TASK PROMPT: Lines from the one containing "Where should I click to: Open" through the last line of the data are to be returned exactly, both ends included, minus any pictures.

**********

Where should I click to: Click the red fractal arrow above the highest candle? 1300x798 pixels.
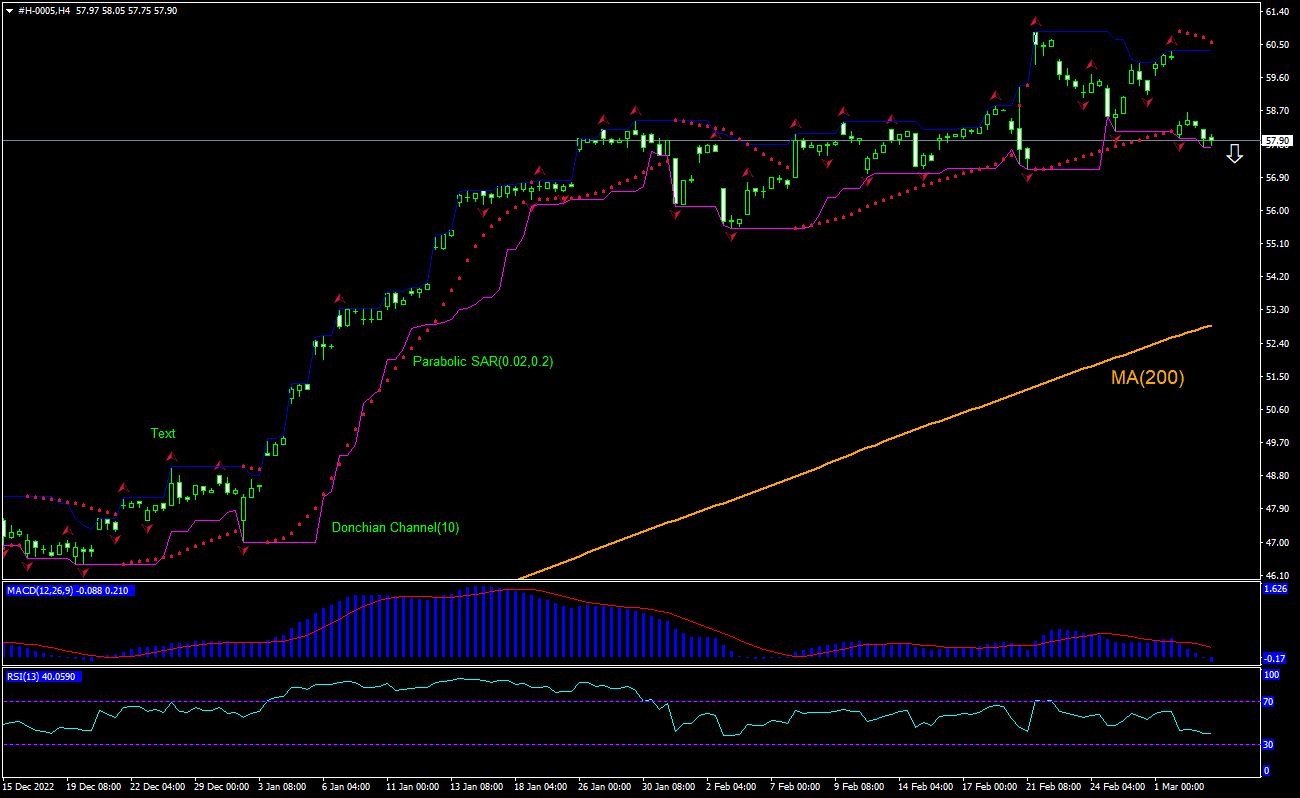coord(1036,21)
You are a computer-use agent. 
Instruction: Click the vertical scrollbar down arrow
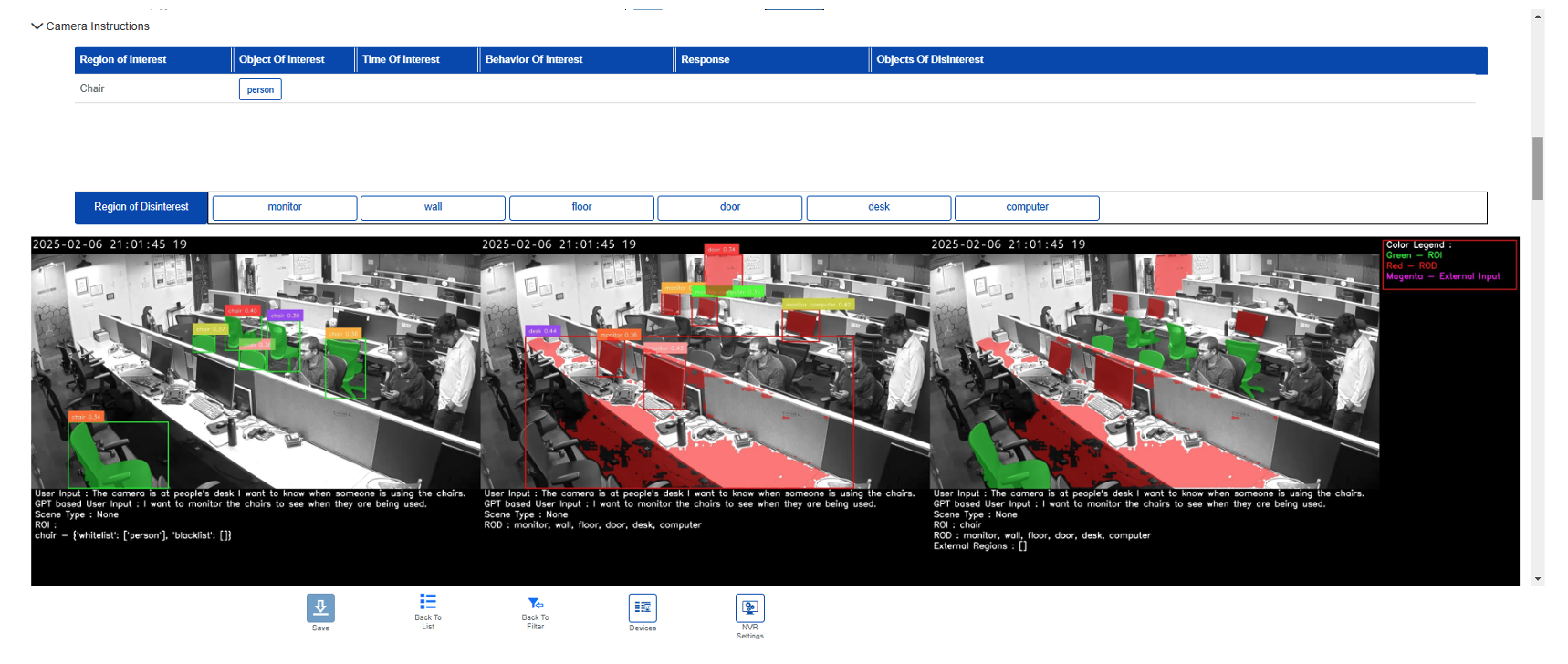[x=1538, y=578]
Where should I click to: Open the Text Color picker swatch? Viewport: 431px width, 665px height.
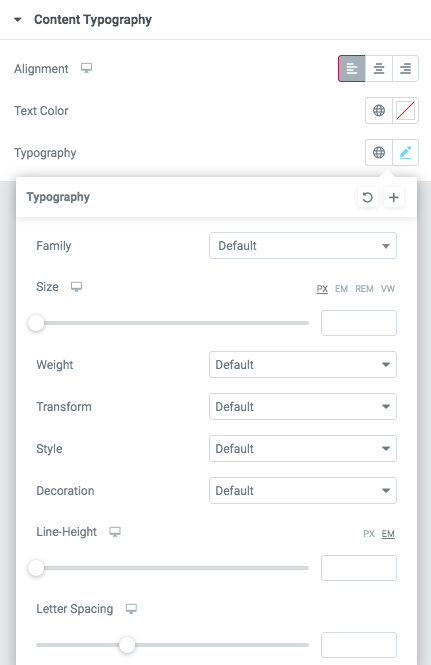(406, 111)
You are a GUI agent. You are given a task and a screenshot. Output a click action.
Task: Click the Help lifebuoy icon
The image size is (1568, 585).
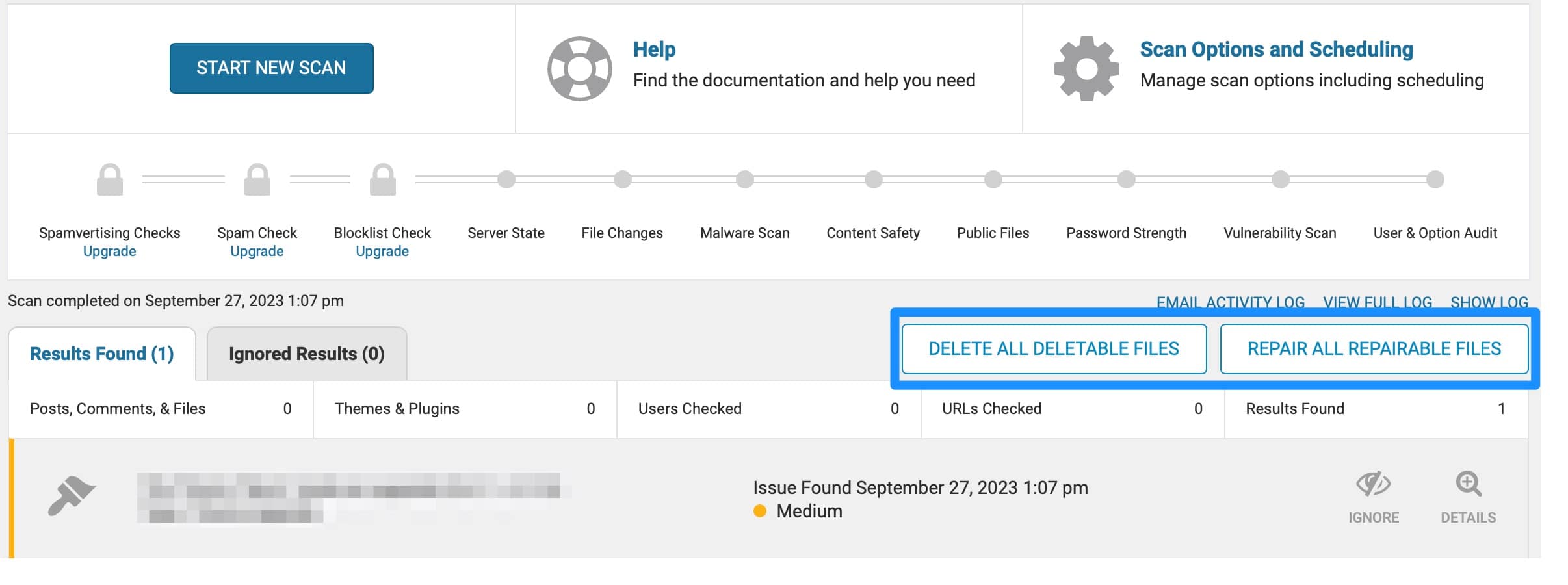pos(579,68)
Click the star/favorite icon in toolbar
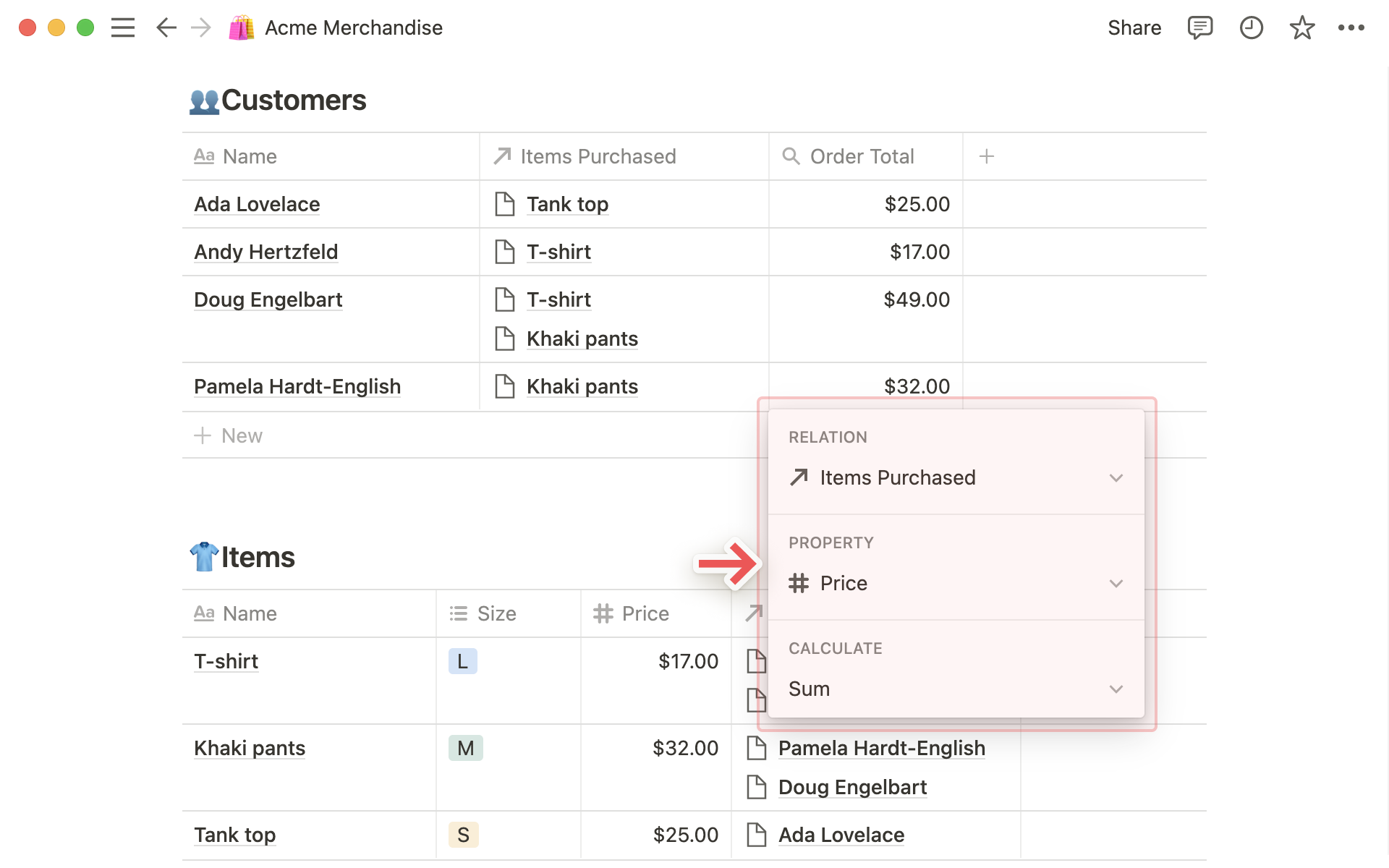 pyautogui.click(x=1302, y=27)
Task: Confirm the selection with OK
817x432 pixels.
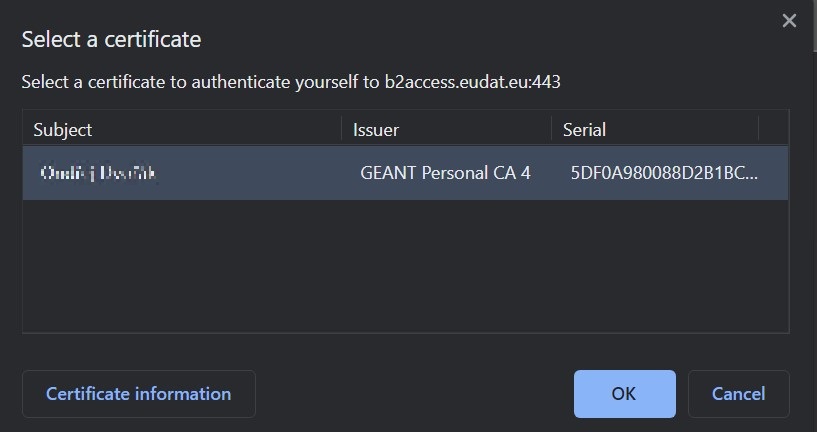Action: pos(624,394)
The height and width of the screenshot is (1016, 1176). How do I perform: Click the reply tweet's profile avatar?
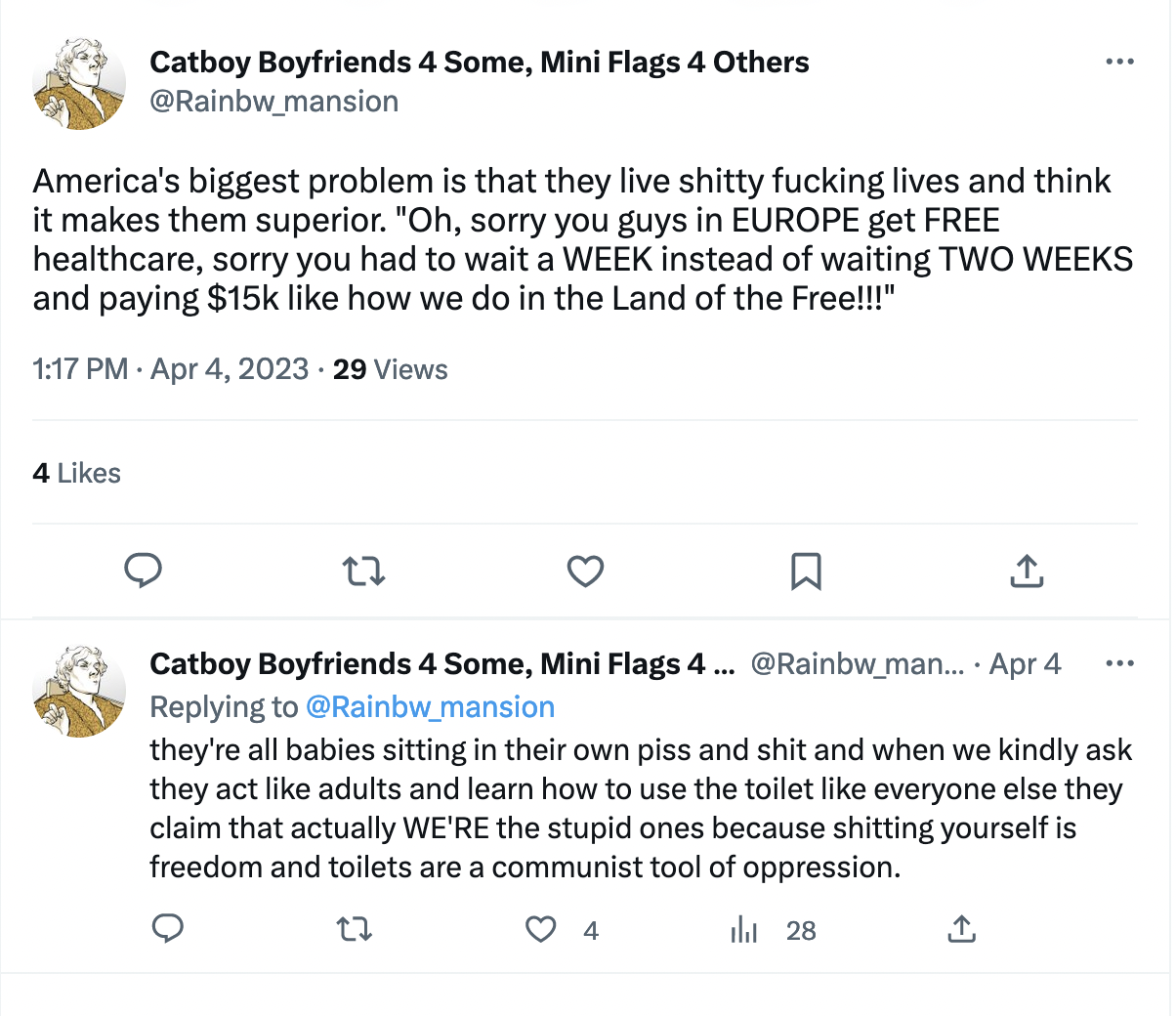[79, 691]
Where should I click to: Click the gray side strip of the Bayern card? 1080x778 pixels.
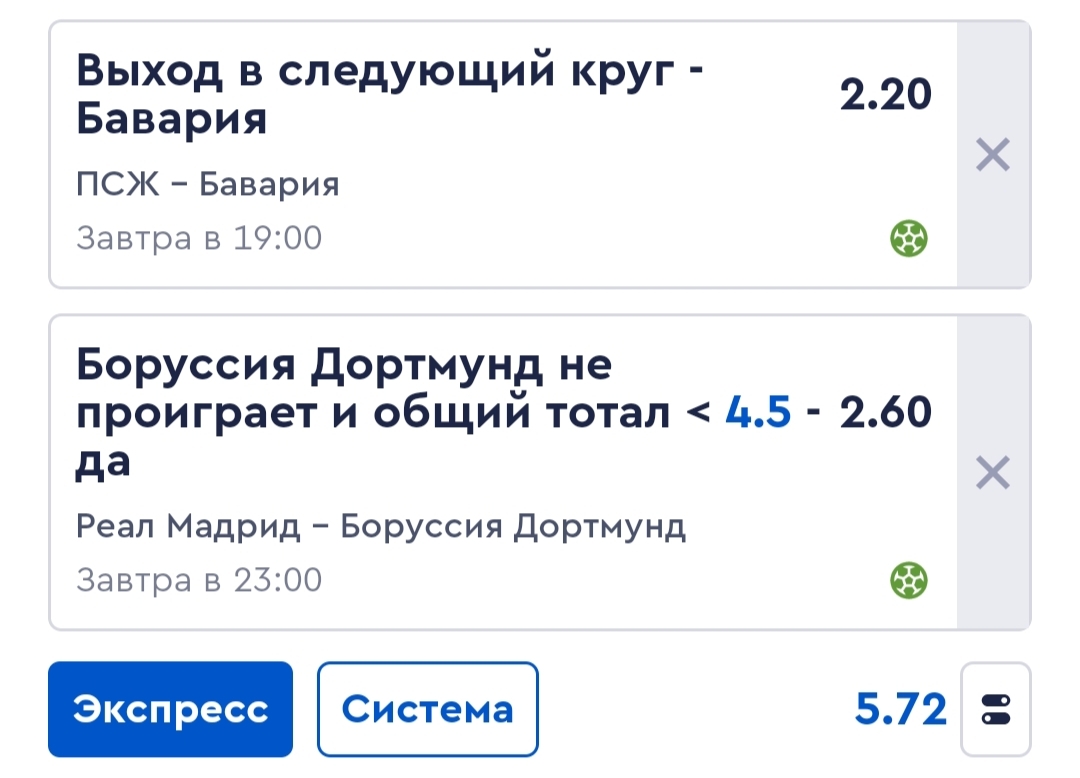[x=994, y=154]
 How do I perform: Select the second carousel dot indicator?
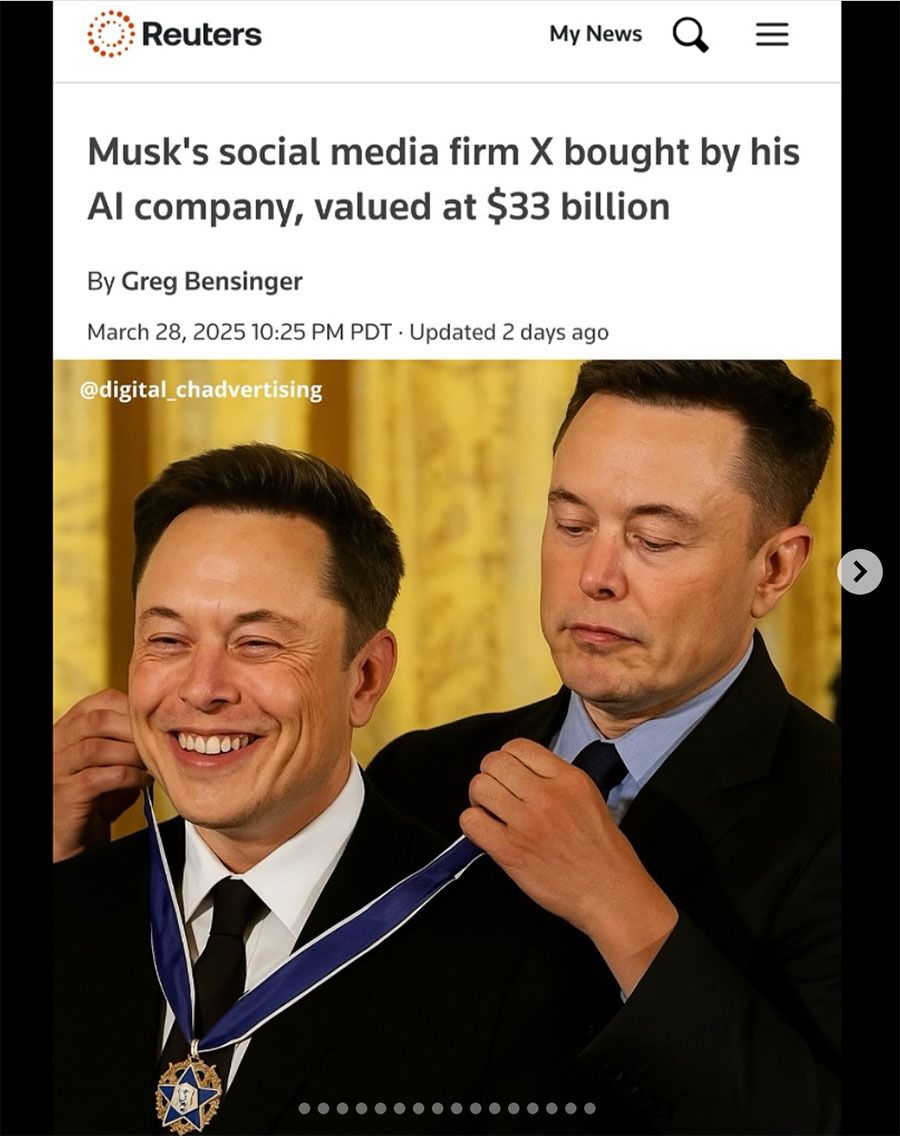323,1108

**********

THE ANSWER:
Where should I click to: Open the Text Color picker swatch? Viewport: 431px width, 665px height.
(406, 111)
You are a GUI agent. You are given a task and a screenshot. Output a click action.
Task: Click the Help lifebuoy icon
The image size is (1568, 585).
pos(579,68)
Click the star/favorite icon in toolbar
 pyautogui.click(x=1302, y=27)
Task: Confirm the selection with OK
817x432 pixels.
Action: pos(624,394)
The height and width of the screenshot is (1016, 1176). How do I perform: Click the reply tweet's profile avatar?
[79, 691]
Where should I click to: Click the gray side strip of the Bayern card? 1080x778 pixels.
[x=994, y=154]
 How do I perform: Select the second carousel dot indicator?
323,1108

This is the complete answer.